* **Dataset excerpts**:
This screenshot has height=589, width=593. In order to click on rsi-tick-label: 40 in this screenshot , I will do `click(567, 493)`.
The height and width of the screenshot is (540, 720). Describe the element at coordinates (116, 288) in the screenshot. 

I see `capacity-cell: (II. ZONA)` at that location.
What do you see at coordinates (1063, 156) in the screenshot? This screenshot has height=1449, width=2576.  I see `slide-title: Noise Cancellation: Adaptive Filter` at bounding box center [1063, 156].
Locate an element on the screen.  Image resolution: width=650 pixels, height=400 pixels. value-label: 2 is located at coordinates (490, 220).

* **What is needed**: Please state how many lines of the entries above contain the word "element". Give only the number.

* **Answer below**: 2